Acórdão do Tribunal Central Administrativo Sul
Processo:1173/12.5BELRS-R1
Secção:CT
Data do Acordão:10/22/2020
Relator:LURDES TOSCANO
Descritores:LEI 118/2019 – ENTRADA EM VIGOR
RECURSO EXTEMPORÂNEO
Sumário:I - A Lei n.º 118/2019, foi publicada no Diário da República n.º 178/2019, Série I, de 17/09/2019, e dispõe sobre a “aplicação no tempo” que entra em vigor 60 dias após a sua publicação, nos termos do seu artigo 14º.

II - Só a partir da data da entrada em vigor da Lei n.º 118/2019, ou seja, 16/11/2019, as alterações efectuadas por esta Lei ao Código de Procedimento e de Processo Tributário serão imediatamente aplicáveis, com as excepções referidas no artigo 13º.

Votação:UNANIMIDADE
Aditamento:
1
Decisão Texto Integral:Acordam, em conferência, os Juízes que constituem a Secção de Contencioso Tributário do Tribunal Central Administrativo Sul

I. Relatório

Z….. e S….., notificados do despacho da ora relatora em que foi indeferida a reclamação proferida nos presentes autos, vieram reclamar para a Conferência do referido despacho, requerendo que a presente Reclamação para a Conferência seja julgada procedente e, em consequência, deferida.

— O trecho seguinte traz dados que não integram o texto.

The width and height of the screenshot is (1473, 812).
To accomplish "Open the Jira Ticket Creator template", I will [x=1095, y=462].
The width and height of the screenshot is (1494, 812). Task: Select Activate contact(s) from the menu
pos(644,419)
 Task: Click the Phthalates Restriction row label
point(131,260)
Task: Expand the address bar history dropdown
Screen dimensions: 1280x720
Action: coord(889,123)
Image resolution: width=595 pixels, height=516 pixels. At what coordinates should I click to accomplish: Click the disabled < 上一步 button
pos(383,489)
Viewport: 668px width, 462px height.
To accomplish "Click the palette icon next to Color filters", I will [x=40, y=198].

Tendo em vista a procedência da sua pretensão apresentou as suas alegações nas quais concluiu nos seguintes termos:

a) Os Recorrentes e ora Reclamantes interpuseram recurso da decisão que julgou a impugnação improcedente.

b) Ao contrário do que despachou a Mmª juiz a quo, o Recurso foi apresentado em tempo e não foi extemporâneo.

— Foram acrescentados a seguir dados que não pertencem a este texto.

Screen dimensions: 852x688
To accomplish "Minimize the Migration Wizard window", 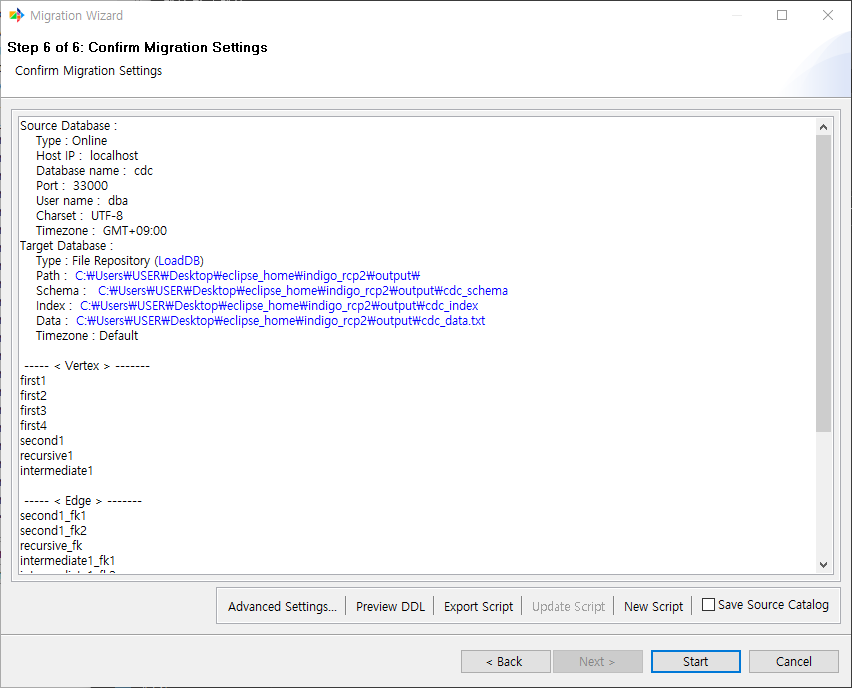I will click(x=739, y=14).

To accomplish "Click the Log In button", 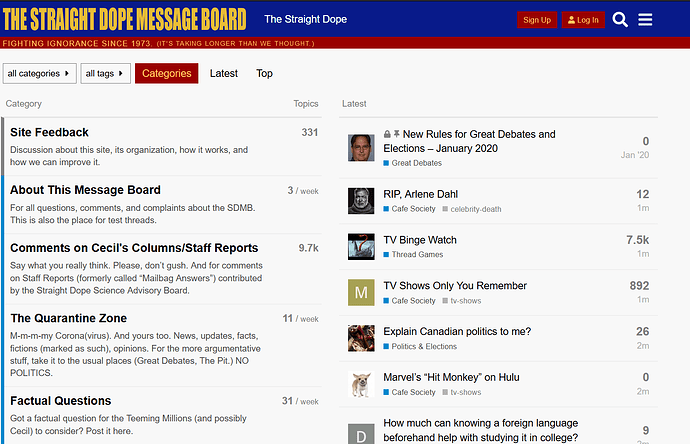I will point(583,20).
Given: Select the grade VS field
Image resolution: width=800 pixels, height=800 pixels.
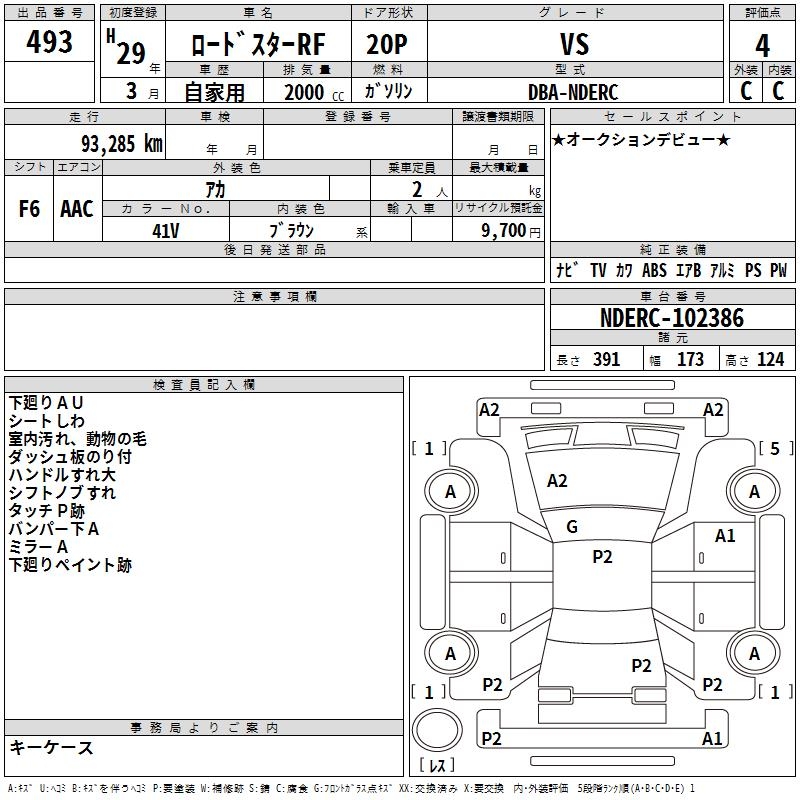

c) Os ora Reclamantes deduziram assim Reclamação ao abrigo do artigo 643º do CPC, visando o despacho de 09/12/2019 da Mma. Juíza do Tribunal Tributário de Lisboa, o qual não admitiu o recurso por eles deduzido, com fundamento em extemporaneidade.

d) Na verdade, com a aprovação e publicação da Lei 118/2019 de 17/09, procedeu-se a uma alteração substancial do CPPT e do CPTA, nomeadamente quanto aos prazos para interposição das alegações de recurso.

e) No entanto, a própria Lei determina no seu artigo 13º que as alterações efectuadas ao CPTA são imediatamente aplicáveis aos processos administrativos pendentes.

f) O que consubstancia a presente situação.

g) Assim sendo, a contagem do prazo para os Reclamantes interporem recurso iniciou-se em 07/10/2019, pelo que o prazo terminaria em 06/11/2019.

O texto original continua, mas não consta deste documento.